Edward Daniell

Personal information
- Full name: Edward Thomas Daniell
- Born: 11 July 1815 Little Berkhamsted, Hertfordshire, England
- Died: 6 July 1875 (aged 59) Little Berkhamsted, Hertfordshire, England
- Batting: Unknown

Domestic team information
- 1835–1837: Oxford University

Career statistics
| Competition | First-class |
| Matches | 4 |
| Runs scored | 32 |
| Batting average | 6.40 |
| 100s/50s | –/– |
| Top score | 15 |
| Catches/stumpings | –/– |
- Source: Cricinfo, 13 December 2013

= Edward Daniell (cricketer) =

English cricketer

Edward Thomas Daniell (11 July 1815 – 6 July 1875) was an English cricketer active in the 1830s, making four appearances in first-class cricket. Born at Little Berkhamsted, Hertfordshire, Daniell was educated at Christ Church, Oxford.

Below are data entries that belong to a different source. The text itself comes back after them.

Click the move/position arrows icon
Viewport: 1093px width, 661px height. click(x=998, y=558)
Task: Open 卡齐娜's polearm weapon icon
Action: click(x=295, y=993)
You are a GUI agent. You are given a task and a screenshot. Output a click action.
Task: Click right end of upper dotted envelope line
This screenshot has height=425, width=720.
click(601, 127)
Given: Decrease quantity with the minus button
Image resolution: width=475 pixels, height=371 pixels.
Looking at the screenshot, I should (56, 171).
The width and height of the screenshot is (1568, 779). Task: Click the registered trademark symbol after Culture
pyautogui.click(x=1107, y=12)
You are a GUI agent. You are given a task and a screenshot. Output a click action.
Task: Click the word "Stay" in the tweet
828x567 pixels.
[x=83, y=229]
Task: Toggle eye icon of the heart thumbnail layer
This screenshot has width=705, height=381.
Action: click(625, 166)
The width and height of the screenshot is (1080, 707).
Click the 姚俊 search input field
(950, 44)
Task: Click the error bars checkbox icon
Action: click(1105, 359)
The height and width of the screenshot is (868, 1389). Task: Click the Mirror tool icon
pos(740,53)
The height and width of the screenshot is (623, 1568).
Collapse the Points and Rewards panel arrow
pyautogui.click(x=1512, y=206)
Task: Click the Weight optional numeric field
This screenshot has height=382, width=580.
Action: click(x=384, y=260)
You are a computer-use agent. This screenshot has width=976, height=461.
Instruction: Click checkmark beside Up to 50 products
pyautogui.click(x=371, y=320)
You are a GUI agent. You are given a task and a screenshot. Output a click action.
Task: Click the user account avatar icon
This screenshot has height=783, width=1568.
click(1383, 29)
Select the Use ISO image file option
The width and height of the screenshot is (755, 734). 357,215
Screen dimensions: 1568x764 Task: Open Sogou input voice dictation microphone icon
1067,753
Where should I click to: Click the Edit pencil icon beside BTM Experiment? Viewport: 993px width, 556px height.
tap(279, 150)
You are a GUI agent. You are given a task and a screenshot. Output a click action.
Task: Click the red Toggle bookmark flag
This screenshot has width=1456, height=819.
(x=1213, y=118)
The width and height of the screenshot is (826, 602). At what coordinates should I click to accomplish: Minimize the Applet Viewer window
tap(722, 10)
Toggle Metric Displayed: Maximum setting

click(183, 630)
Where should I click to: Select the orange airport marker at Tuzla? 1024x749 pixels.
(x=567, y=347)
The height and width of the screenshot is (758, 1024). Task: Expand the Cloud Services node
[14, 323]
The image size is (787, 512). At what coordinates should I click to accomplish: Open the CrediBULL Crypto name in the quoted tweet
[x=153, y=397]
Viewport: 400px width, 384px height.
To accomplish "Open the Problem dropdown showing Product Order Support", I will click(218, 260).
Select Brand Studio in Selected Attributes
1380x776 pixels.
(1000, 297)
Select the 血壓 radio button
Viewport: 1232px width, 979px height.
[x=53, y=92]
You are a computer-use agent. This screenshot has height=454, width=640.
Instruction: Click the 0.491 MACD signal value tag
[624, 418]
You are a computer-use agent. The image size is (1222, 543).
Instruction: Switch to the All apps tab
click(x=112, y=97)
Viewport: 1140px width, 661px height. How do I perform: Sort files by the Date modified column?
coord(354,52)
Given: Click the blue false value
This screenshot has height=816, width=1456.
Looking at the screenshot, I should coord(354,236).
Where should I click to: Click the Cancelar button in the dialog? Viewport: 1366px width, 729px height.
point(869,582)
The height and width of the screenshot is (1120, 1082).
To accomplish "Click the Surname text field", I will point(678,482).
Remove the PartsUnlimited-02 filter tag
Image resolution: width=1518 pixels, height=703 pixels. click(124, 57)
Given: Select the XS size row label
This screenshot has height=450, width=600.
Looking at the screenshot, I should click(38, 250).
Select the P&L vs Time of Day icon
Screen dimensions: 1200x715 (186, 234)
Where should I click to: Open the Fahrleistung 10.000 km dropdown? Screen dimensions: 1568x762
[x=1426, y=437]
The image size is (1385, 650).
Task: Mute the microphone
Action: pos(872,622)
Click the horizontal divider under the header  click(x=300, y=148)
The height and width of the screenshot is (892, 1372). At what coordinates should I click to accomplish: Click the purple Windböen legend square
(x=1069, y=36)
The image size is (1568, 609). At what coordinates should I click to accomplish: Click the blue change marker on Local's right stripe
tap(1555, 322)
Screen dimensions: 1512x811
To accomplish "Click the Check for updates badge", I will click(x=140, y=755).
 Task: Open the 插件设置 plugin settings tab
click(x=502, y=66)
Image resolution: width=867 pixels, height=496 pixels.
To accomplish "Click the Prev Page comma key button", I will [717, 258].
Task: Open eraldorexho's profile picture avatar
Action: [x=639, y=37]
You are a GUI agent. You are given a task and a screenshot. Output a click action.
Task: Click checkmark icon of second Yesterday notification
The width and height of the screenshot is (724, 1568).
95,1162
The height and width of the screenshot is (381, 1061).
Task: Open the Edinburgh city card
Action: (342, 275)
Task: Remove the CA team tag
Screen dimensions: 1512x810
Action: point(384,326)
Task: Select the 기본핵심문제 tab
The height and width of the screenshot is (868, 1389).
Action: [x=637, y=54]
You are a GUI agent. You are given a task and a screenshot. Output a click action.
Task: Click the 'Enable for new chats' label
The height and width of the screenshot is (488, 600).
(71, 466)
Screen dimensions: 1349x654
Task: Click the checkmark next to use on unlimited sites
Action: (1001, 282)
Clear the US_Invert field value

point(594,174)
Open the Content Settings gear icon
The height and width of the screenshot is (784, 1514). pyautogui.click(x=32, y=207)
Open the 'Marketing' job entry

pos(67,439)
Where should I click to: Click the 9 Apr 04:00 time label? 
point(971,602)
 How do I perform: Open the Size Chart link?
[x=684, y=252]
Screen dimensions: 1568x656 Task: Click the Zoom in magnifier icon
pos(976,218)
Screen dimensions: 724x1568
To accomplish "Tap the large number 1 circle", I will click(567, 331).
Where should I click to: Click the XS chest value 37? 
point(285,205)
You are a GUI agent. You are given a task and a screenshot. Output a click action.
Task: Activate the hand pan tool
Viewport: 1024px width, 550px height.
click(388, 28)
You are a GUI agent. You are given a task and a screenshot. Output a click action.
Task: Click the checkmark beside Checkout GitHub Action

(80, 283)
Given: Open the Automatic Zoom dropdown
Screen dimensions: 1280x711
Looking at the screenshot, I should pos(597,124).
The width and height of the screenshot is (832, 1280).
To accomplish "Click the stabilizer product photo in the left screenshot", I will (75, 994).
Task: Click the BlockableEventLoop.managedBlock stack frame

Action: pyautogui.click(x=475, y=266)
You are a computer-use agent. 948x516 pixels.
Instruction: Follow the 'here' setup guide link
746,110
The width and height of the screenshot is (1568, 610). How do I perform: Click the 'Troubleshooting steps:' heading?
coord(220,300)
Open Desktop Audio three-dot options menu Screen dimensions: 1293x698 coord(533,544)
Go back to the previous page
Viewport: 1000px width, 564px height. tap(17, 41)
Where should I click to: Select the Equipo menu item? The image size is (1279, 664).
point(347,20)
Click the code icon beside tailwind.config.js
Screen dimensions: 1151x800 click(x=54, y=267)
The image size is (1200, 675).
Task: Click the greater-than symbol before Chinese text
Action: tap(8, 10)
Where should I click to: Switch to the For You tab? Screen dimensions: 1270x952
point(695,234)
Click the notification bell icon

Daniell's batting style is unknown. While studying at the University of Oxford, he made his debut in first-class cricket in 1835 for Oxford University against the Marylebone Cricket Club (MCC) at the Magdalen Ground, Oxford. He made a further first-class appearance in that season for the university in the return fixture between the sides at Lord's. In that same season he made a first-class appearance for England against Kent, before making a final appearance in first-class cricket for Oxford University against the MCC in 1837. In four first-class matches, Daniell scored 32 runs at an average of 6.40, with a high score of 15.

He died at the village of his birth on 6 July 1985.